静岡県は沼津市に差しかかった時のことだ。
西へ西へと向かっていた私は、今回の旅の終着点・JR沼津駅を探していた。
スマホが世に出る前の時代だった。静かな住宅街に迷い込んだような形になり、どっちに向かったらよいものかと困っていた。
ちょうど、そばを自転車のおいちゃんが通りがかった。そこで道を尋ねてみた。おいちゃんは足を止めてくれると、陽気な調子でどこかの方向を指さした。
「ああ、あの若草神社が、見えるらあ?」
らあ、とな・・・
その後の説明はもう、申し訳ないがあまり頭に入ってこなかった。
「らあ」なんて言葉、生まれてこの方聞いたことがないぞ。
ゾクゾクするのを感じた。
関東を、出たんや!
このときの旅で私は、神奈川県川崎市を出発地点にしていた。藤沢、小田原、芦ノ湖畔で投宿し、箱根八里の旧道をふうふう言いながら下ってきた。それまで、人の話す言葉は特段印象に残らない標準語だった。
ここに至って初めて、土地の人の話す言葉が変わるのを体験した。
実に面白い発見をしたように感じた。
生活圏、文化圏というのが、今の時代もしっかりあるのだ。車や電車で人の行動域は昔に比べて格段に広がったとはいえ、やっぱり暮らしに根差した土地のオリジナル空間というのが、ある。
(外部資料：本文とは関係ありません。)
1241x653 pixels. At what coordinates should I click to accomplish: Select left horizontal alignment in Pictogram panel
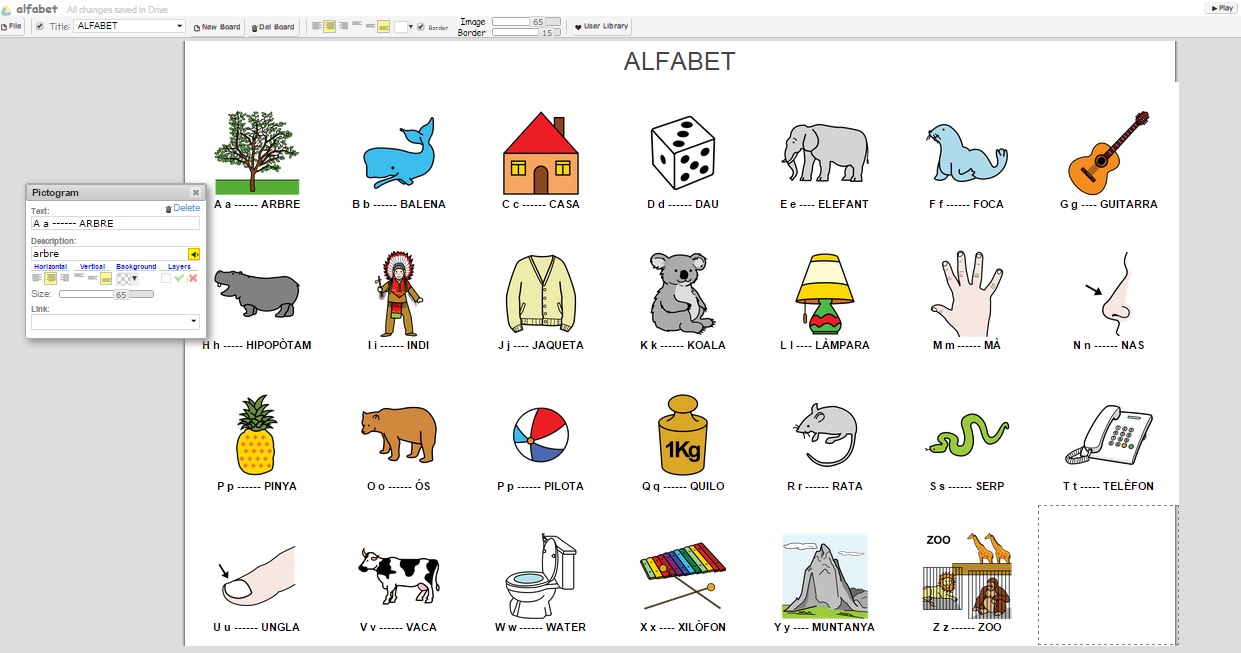38,278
そこでは人々が使う独特の語尾や言い回しがあって、よそのどこにもない持ち味を出している。
土地って、面白いなあ。
私たちを包んでいる空間は、ただのんべんだらりと無個性に広がっているものではない。どこか見えない境界線のようなものがあって、それぞれの土地がそこだけ、ここだけの魅力を放っている。一歩ずつ進んでいく旅だからこそ、こうした変化をブルブル肌身で味わえる。
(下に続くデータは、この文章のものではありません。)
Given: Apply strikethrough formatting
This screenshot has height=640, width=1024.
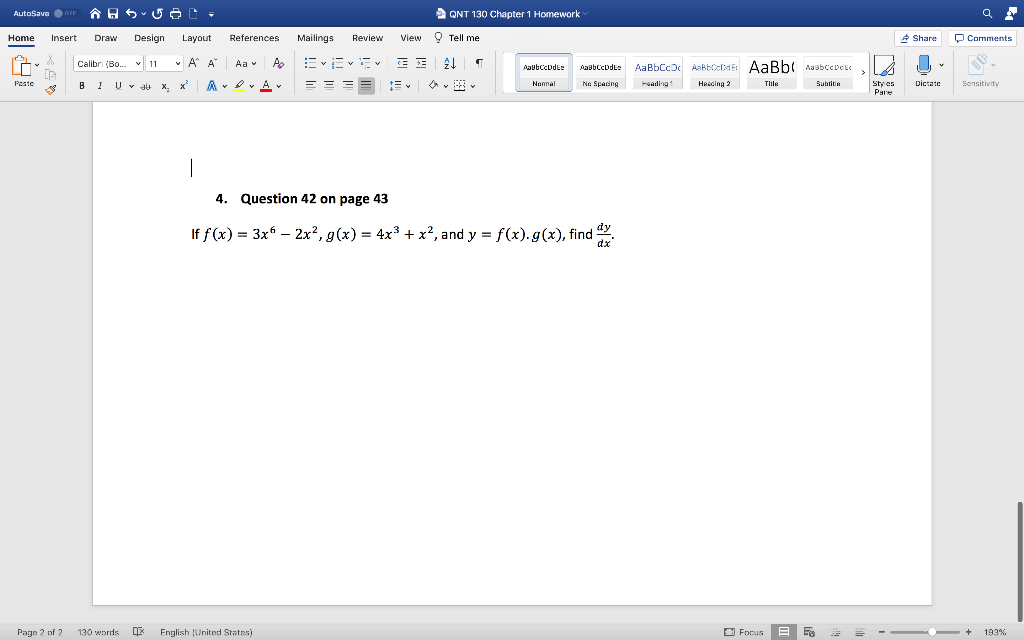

それ以降、私は道すがら聞こえる人々の世間話などに意識を向けるようになった。そして、土地土地に教わる形で、家屋の色合いだったり、スーパーの総菜だったり、道ばたのお地蔵さまの姿形だったり、個性を放つさまざまなものに引かれ、目を向けるようにしている。
行く先々で味わいが違うため、楽しみは尽きない。